Cet art du crescendo qui n’explose pas, on le retrouve également sur La montagne magique, que l’on gravit avec prudence le long des coups d’archet inquiétants et des litanies désenchantées de Warrior. Enrobée d’un esprit à la fois sépulcral et homérique, la progression du titre est une certaine allégorie de la vie : progressive, à la complexité croissante et au final tonitruant. Pour Le sang dans mes veines, c’est par un procédé unique en son genre que Mansfield.TYA crée l’événement. Littéralement, c’est le son du sang dans les veines de Warrior qui est modulé en fond de cette pièce qui imagine la réincarnation liquide dans une composition déroutante. Glauque mais joli : un paradoxe de plus ! Ni morte ni connue, garni d’une certaine poésie à l’italienne, fait le pont entre l’électronique et l’organique – les deux pôles majeurs de Monument Ordinaire, le paradoxe central. S’y marient une bande syncopée et les violons de Christelle Lassort, instrumentiste limogeoise associée à Clara Pallone au sein du collectif VACARME.

L’acoustique-pansement

L’alliance violon-voix qui lie Julia Lanoë et Carla Pallone est la source de chacune de leurs compositions. Sur Monument ordinaire, on retrouve également toute une collection d’élans plus organiques et reposés. Si on comparait l’électronique du disque à l’évitement du deuil, ce côté acoustique pourrait alors s’apparenter à une forme d’acceptation, mêlée à des bribes de résilience. C’est ainsi par la douceur et la légèreté de titres tels que Petite italie ou Le parfum des vautours que se manifeste la véritable résistance face à la mort.
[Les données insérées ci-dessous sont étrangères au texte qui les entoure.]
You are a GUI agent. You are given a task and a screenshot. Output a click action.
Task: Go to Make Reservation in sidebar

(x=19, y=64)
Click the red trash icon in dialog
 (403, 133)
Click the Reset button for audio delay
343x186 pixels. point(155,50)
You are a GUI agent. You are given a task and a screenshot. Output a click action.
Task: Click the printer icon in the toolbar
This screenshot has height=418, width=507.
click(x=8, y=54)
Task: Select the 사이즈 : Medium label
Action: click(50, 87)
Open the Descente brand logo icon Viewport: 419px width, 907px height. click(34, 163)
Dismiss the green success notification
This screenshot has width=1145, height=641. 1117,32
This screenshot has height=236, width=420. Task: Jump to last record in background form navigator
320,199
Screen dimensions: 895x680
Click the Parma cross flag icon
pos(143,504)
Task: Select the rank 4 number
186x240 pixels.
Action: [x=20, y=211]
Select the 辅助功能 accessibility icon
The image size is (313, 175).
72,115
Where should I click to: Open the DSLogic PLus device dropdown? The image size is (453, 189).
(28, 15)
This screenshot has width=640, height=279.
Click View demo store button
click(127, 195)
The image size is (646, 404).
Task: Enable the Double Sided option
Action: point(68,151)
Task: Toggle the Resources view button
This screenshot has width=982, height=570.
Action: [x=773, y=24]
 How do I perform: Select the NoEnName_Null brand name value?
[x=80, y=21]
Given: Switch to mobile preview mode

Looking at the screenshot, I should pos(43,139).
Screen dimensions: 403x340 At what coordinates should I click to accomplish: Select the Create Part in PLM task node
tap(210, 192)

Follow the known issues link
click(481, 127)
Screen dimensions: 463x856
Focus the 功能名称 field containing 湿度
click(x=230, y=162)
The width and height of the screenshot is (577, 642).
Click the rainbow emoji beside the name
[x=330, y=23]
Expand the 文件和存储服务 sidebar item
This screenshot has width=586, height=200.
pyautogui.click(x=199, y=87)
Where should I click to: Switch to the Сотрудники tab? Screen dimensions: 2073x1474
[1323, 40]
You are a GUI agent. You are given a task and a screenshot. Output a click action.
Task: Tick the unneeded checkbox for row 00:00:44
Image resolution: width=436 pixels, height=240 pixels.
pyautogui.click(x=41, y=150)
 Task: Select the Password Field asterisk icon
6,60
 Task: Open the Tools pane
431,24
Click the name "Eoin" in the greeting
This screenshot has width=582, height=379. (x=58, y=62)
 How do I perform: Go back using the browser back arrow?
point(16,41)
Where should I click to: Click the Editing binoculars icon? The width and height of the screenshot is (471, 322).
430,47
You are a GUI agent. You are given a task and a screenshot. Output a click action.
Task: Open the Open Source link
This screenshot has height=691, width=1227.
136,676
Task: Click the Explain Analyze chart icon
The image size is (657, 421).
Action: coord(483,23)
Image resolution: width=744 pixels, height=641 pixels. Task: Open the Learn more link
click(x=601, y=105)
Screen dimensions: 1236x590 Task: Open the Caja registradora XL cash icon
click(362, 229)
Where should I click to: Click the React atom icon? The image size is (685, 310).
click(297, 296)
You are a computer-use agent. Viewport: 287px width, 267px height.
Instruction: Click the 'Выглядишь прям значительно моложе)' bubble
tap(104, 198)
Sur Le couteau, on peut entendre le piano droit Rameau laqué noir sur lequel Pallone répétait inlassablement La marche turque de Mozart dans son enfance. L’instrument à la symbolique forte se fait alors l’écrin d’une rencontre entre Warrior et la voix grave de Jacques Cormary, du groupe Odezenne. “Aide-moi, aide-toi. Nous ne sommes pas solides, hein ?” chantonnent les deux comparses en chœur. Une rengaine en toute simplicité, qui berce autant qu’elle ne rassure. On retrouve une nouvelle fois le collectif Odezenne sur le somptueux Une danse de mauvais goût (coup de cœur immédiat) à la textuelle poétique et frissonnante. “Je sais ce que je veux. Dans le fond, c’est vivre encore. Je choisis les précieux pour éloigner un peu la mort. Aujourd’hui, j’ai ce que je veux, que la mort vienne quand je dors.”

 

Monument Ordinaire résonne comme un tropisme face à la perte, un réflexe primitif qui conjure le funeste en l’entraînant teufer sur le sol sale et bétonné d’une rave party clandestine avant de l’adoucir au cœur d’une after céleste. Cette alliance maîtrisée de l’électronique et de l’organique offre un travail mature face à des thèmes lourds. On y parle d’amour infini, de mers de feu, de tempêtes déchaînées et d’eau fraîche. On use de ces symboles, de ces précieux, pour éloigner un peu la mort, et on la célèbre, finalement, par le prisme de la vie. Et aussi tordu que cela puisse paraître, c’est finalement ce procédé empli de paradoxes qui fait la force d’un tel objet.